START Data in this exercise
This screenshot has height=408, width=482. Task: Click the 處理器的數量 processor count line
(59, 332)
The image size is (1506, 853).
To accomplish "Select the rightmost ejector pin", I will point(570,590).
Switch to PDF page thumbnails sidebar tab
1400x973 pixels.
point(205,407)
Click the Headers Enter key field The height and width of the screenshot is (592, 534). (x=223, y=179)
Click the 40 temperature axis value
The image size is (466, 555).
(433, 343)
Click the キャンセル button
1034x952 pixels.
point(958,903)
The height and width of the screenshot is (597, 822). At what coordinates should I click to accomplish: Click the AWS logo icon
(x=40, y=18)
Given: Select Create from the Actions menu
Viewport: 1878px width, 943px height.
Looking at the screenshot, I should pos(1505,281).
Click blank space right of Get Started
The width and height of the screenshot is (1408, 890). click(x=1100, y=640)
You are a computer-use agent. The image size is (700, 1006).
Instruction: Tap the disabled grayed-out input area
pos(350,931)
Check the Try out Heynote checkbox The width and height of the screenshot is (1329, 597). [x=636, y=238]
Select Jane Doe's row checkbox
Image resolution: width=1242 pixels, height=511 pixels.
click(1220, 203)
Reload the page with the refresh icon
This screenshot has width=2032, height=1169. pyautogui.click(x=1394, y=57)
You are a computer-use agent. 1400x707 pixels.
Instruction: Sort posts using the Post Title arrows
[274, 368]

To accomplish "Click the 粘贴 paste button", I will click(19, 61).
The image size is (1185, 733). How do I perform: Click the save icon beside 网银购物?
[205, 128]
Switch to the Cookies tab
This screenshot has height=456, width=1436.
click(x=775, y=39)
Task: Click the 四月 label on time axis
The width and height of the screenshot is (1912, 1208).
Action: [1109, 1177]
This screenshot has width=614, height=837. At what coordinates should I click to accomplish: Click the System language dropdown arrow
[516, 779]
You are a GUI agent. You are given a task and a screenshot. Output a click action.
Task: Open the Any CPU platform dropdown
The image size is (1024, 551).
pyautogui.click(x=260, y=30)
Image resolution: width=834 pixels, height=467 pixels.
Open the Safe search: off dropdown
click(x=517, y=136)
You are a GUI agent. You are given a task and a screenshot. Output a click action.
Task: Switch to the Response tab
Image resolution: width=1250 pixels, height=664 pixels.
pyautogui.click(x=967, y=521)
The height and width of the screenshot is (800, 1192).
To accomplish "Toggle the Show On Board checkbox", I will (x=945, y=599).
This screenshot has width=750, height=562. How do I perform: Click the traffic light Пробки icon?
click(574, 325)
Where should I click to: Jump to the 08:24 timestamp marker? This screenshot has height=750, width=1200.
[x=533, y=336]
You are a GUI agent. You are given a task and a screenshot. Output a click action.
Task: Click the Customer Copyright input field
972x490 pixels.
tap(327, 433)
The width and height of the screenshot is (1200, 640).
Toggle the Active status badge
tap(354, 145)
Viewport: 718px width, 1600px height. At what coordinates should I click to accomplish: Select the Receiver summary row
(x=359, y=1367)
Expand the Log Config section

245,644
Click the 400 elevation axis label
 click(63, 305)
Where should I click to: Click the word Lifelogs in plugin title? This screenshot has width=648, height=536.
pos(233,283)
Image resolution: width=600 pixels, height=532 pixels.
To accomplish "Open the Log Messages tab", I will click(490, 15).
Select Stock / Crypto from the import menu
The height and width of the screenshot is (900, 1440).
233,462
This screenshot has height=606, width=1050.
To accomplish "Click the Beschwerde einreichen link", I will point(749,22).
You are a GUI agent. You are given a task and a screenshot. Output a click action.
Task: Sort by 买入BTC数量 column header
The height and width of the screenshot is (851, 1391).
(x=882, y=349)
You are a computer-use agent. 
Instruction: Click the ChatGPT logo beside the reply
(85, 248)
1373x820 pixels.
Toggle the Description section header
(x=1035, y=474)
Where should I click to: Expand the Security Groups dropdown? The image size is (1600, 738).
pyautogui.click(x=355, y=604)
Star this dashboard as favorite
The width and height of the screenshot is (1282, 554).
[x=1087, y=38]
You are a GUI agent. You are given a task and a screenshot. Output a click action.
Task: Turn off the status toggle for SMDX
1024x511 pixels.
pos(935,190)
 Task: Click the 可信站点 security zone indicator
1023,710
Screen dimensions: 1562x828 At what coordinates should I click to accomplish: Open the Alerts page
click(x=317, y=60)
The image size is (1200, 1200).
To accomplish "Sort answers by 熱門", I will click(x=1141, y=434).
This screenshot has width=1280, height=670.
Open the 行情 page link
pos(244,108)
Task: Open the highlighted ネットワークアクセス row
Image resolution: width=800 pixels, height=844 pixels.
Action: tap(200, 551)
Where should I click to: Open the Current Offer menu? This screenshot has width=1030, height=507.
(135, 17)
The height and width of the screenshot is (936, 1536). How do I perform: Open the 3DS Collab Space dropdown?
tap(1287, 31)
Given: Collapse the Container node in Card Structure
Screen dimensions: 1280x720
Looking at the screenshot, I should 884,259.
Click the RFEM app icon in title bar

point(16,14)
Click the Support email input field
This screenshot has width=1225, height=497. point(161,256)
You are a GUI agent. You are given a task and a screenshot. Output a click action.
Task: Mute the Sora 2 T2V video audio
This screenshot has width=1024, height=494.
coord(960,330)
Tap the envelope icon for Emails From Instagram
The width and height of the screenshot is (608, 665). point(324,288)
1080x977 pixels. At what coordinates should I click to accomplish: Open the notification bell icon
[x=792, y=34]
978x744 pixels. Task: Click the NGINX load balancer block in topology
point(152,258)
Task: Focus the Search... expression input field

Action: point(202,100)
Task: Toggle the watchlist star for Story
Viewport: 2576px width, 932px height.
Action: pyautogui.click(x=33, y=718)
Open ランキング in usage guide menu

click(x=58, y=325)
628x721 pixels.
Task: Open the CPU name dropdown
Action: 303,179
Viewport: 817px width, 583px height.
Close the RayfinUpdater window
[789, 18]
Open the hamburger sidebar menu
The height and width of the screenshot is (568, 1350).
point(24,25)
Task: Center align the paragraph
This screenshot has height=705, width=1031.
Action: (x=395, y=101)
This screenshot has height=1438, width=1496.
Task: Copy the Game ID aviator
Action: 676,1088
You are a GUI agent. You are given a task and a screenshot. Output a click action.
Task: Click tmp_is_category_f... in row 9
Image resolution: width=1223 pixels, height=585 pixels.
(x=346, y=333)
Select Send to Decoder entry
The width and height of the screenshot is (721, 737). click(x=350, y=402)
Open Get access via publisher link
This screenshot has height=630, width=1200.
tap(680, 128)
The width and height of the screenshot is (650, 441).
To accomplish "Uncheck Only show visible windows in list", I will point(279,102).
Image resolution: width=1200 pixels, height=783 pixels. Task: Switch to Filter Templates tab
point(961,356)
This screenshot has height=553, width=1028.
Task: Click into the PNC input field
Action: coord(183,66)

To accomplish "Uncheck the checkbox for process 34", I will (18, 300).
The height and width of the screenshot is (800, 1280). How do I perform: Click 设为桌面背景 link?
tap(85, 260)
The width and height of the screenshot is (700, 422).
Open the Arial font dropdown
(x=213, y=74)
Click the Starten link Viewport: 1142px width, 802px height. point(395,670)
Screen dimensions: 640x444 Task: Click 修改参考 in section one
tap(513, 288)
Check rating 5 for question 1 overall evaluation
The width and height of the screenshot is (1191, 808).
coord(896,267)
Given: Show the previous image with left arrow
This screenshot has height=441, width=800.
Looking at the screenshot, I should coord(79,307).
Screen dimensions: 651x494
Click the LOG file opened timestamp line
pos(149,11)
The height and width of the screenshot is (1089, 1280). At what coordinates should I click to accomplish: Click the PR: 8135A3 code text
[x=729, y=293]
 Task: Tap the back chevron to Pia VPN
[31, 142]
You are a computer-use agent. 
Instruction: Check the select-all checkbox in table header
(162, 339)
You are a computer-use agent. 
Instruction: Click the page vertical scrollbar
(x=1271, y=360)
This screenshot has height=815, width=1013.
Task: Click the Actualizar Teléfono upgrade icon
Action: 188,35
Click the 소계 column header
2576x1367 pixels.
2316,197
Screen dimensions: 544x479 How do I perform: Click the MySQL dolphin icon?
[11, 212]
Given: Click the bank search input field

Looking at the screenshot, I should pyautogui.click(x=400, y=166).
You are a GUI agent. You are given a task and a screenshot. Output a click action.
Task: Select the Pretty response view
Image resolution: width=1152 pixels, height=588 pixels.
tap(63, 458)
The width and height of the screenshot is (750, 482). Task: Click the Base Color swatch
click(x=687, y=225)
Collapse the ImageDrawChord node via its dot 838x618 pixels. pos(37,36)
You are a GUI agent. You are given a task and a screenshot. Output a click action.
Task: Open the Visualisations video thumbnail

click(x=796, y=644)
END Data in this exercise
Exercise: Each line in the listing above that includes "Collapse" is to be copied.

Output below:
Given: Collapse the Container node in Card Structure
Collapse the ImageDrawChord node via its dot 838x618 pixels. pos(37,36)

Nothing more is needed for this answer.